CIAM becomes even more complicated when considering the diversity of the devices people use to interact with businesses. In 2017, the average North American consumer owned 13 connected devices, and more internet-ready “things” continue to appear as a growing number of companies enter the IoT market. Most people move between devices throughout the day, and some devices contain multiple user profiles. CIAM must address the need for a seamless experience regardless of how users choose to log in at any given time.
Behavioral monitoring to detect possible malicious activity takes on a much wider scope in CIAM. Having such a large number of unique preferences and behavior patterns requires a highly sensitive monitoring solution with the ability to learn, remember and recognize a huge volume of customer interactions and detect when something deviates from the norm. Integration with CRM is essential if businesses wish to leverage data for marketing, but monitoring for security purposes must take precedent to ensure customers are granted appropriate accessibility without putting sensitive data at risk.
Approaches and Solutions for Businesses
How can businesses and organizations strike a balance between maintaining security and providing the kind of experience customers demand? It helps to consider CIAM as part of an overall approach to customer service. Customers want both security and ease of use, and failing to deliver can have a negative effect on a company’s bottom line.
An assessment of current data collection and storage practices is a good place to start. Companies should know:
• How customers share data
• The channels through which data comes in
• How data is stored once collected
• Who within the company has access to customer data
Combining this information with knowledge of how customers interact with the business provides guidance when choosing a CIAM solution. Platforms must be designed to scale to meet demands while providing the integrations businesses need to create the right combination of security and usability.
Single sign-on (SSO) and bring-your-own-identity (BYOI) options provide at least a partial solution by offering customers the option of signing in to multiple different accounts using one identity instead of creating separate profiles. Before investing in these third-party platforms, however, businesses need to know how providers handle security. Poor security measures can not only put companies at risk for noncompliance but also result in a potentially catastrophic loss of customers should a breach occur.

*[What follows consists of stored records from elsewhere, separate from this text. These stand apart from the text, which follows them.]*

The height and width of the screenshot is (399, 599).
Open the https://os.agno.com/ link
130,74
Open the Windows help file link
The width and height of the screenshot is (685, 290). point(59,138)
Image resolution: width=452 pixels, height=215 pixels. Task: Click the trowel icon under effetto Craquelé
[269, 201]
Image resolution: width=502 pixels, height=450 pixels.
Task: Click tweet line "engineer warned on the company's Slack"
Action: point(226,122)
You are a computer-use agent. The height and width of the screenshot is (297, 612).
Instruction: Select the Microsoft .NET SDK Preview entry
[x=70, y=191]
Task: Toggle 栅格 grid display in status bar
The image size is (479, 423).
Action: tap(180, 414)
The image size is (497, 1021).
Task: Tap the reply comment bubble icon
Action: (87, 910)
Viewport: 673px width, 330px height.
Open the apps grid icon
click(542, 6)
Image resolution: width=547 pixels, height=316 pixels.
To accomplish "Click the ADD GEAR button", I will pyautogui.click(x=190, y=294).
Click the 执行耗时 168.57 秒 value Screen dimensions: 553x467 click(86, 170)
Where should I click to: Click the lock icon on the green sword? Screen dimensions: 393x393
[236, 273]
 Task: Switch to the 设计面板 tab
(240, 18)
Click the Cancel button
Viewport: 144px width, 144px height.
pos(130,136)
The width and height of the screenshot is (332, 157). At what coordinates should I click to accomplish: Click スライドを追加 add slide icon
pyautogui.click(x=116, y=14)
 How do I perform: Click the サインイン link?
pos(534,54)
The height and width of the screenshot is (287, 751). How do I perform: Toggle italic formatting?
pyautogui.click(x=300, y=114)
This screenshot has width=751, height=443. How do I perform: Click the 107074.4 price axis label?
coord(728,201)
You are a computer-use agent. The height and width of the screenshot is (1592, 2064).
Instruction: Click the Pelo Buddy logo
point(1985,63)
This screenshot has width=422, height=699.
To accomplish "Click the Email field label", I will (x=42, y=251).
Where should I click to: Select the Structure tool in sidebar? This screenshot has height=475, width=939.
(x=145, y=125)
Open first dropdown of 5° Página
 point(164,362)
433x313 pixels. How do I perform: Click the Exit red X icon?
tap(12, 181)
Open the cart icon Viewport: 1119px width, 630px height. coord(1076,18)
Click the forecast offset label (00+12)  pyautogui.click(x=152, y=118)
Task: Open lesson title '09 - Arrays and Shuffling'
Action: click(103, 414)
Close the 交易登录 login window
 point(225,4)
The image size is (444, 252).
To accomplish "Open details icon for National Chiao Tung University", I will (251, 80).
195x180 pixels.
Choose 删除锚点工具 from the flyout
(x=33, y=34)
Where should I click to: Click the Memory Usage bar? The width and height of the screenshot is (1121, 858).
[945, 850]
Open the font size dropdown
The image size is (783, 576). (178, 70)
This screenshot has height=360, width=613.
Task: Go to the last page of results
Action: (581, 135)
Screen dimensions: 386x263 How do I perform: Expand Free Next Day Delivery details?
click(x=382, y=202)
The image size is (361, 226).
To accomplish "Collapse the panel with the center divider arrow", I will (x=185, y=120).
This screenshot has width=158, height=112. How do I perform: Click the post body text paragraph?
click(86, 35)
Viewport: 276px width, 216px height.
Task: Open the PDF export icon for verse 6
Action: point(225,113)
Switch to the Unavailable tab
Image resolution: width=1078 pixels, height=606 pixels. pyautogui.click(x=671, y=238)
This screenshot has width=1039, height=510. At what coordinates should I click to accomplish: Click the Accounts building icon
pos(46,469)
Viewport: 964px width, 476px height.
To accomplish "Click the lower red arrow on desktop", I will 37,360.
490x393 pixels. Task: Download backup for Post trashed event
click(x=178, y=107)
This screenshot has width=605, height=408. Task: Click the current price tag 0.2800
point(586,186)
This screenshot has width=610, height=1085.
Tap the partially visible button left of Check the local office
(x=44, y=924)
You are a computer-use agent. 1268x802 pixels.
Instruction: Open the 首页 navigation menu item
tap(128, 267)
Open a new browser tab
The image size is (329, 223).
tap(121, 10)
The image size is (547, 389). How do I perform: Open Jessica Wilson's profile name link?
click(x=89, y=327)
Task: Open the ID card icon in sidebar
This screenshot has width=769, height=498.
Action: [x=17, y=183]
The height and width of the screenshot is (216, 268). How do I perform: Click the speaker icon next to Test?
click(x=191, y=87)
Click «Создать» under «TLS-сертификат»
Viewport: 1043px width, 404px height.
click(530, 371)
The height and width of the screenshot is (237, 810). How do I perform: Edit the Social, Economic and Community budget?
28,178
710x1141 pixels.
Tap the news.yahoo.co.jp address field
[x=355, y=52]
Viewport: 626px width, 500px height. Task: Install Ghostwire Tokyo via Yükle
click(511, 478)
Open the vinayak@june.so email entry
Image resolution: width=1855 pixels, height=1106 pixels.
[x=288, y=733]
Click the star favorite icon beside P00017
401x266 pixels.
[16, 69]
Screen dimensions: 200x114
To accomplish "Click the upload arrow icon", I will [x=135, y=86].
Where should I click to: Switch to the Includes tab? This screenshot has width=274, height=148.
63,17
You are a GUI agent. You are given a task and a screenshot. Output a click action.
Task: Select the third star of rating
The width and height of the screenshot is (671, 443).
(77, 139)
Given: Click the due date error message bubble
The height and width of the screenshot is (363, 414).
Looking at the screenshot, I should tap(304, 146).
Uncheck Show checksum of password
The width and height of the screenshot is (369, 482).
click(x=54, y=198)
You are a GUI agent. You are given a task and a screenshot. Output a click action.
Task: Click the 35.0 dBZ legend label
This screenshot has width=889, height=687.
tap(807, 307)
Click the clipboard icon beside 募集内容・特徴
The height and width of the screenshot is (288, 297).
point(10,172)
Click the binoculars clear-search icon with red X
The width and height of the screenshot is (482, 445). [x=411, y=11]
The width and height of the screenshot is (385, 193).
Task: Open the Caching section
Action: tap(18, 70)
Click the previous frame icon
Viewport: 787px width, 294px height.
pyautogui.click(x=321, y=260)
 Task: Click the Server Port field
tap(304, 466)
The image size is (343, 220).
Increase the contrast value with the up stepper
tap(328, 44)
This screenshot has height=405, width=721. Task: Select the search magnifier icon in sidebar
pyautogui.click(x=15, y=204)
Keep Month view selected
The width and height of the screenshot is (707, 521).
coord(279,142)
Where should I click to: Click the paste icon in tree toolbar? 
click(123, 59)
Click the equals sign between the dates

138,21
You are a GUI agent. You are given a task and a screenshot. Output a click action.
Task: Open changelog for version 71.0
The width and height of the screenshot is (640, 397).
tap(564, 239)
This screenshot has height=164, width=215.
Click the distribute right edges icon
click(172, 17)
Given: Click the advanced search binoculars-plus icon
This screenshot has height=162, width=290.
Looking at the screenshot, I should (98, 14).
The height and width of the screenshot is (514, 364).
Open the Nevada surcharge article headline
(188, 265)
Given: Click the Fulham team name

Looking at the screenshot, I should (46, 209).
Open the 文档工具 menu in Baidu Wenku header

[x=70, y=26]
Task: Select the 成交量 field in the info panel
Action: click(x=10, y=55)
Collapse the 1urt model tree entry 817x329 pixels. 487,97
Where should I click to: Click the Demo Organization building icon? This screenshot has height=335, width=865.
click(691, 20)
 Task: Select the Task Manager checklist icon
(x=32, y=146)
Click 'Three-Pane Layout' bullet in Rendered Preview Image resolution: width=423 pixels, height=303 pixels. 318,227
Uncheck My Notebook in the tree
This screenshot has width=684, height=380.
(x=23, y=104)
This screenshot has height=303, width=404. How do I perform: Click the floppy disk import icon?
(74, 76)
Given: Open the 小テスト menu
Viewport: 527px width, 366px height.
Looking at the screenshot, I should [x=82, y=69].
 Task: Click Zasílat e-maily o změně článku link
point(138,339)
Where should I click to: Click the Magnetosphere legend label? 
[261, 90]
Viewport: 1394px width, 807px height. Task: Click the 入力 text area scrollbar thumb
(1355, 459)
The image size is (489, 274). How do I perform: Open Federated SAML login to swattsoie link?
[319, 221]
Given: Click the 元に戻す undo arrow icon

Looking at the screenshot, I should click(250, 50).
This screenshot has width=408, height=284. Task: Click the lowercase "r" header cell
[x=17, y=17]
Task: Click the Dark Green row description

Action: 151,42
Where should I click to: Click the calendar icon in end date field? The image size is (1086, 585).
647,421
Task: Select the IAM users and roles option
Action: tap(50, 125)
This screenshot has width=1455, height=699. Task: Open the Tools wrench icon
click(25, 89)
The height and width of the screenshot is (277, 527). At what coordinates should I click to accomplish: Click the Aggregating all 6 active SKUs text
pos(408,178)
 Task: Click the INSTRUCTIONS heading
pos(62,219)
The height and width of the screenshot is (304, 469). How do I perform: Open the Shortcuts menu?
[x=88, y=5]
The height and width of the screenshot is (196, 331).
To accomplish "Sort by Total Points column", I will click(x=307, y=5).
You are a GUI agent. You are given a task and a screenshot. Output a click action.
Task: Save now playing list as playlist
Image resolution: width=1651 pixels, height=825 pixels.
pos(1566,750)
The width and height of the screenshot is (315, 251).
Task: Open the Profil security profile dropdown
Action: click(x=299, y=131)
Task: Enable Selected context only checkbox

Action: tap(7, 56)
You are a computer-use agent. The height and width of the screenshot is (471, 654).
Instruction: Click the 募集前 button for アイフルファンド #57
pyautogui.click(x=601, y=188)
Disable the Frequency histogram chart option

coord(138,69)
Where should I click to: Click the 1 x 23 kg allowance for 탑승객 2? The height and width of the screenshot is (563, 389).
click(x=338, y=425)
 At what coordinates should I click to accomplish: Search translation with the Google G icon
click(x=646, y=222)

As an increasing number of users share information requiring various levels of security, businesses must now protect company data and assets along with all the information customers share through a diverse range of interactions spanning multiple channels and endpoints. Robust CIAM platforms providing seamless customer experiences are essential for meeting these diverse needs. IT professionals certified in relevant IAM disciplines can guide companies in creating and implementing customized solutions with the right tools to face tough security challenges.